Learning from noisy labels
Research Unit 3, SCIoI Project 44
All intelligent systems that learn by example must be able to deal with incorrectly provided examples, i.e. data points for which the label is incorrect. Consider a child (or robotic agent) pointing at a potted plant to inquire its name – but the parent mistakenly believes the child is pointing at the window behind the plant, and thus provides the wrong name. Ideally, the child should notice the misunderstanding in this situation and conclude that the provided label actually belongs to a different type of object.
Learning from noisy labels is an important research area in machine learning that distinguishes between instance-independent and instance-dependent noise. For the former, a multitude of strategies have been proposed including noise adaptation layers, loss correction , or reweighting, whereas the latter is comparatively less researched despite its higher relevance for real-world applications. In particular, existing strategies build on complex multi-model architectures to counter confirmation bias and semantic drift, and thus do not scale to applications such as online learning.

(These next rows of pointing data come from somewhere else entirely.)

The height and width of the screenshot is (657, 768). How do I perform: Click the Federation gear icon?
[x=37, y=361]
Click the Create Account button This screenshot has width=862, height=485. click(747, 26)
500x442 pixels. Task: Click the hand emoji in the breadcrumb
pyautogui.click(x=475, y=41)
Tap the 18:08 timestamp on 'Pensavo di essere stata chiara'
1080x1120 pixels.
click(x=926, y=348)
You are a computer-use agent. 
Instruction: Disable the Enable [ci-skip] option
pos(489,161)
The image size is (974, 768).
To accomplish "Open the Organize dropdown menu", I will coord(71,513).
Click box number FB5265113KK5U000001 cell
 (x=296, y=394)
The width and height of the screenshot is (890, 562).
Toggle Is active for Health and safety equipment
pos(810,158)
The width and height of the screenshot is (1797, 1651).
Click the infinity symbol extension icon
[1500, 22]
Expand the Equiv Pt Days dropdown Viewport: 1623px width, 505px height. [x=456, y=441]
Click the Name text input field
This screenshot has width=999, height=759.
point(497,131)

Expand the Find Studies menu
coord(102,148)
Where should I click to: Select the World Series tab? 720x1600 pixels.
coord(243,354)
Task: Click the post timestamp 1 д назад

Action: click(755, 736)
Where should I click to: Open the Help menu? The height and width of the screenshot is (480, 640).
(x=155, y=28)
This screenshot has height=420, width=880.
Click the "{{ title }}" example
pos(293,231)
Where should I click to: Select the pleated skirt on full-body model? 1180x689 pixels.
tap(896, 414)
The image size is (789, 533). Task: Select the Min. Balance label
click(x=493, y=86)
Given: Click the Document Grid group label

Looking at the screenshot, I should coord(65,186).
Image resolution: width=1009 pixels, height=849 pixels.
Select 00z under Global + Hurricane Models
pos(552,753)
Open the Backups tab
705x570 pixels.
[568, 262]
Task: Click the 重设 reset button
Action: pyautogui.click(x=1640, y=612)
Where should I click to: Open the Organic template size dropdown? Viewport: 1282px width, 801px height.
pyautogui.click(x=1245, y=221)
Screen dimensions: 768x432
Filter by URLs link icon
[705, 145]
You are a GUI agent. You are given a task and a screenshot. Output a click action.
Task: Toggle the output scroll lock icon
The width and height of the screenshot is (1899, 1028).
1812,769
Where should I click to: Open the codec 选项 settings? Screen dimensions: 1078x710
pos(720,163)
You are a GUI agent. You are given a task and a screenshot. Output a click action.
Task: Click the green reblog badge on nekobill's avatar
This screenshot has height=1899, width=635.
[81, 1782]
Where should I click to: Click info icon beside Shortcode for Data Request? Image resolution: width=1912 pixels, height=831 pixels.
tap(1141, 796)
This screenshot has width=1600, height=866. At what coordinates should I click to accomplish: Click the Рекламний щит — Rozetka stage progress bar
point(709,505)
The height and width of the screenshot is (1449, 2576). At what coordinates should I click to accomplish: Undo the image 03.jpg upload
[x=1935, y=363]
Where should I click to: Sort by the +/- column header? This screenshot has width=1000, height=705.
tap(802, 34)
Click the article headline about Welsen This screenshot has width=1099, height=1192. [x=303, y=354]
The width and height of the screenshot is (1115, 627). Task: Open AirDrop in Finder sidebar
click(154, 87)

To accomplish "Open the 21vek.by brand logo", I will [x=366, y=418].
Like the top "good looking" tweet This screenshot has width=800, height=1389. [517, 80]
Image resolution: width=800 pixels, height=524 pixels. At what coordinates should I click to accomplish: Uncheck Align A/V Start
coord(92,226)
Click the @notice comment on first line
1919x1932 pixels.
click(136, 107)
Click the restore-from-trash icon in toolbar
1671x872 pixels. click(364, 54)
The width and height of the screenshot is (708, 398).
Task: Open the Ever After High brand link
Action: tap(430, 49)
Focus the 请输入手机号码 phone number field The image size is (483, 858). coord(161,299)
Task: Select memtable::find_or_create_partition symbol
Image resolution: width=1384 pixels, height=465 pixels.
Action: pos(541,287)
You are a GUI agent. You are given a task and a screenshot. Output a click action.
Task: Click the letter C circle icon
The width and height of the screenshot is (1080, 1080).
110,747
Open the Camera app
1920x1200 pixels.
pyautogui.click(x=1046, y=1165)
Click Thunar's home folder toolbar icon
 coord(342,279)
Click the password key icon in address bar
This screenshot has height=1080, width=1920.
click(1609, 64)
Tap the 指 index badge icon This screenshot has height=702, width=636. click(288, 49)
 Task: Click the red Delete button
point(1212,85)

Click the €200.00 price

With this project, we aim to devise strategies for intelligent systems to deal with such incorrectly labeled data points while maintaining a single model of the world. This entails (1) identifying possibly incorrect data points based on the model’s current understanding of the world, (2) learning to ignore incorrectly labeled data points, and (3) potentially overwriting incorrectly labeled data points with pseudo-labels and using these as supervision. We argue that such a mechanism will enable model learning in the presence of noisy data, and more effectively scale to realistic scenarios that involve large amounts of streaming and partially labeled data.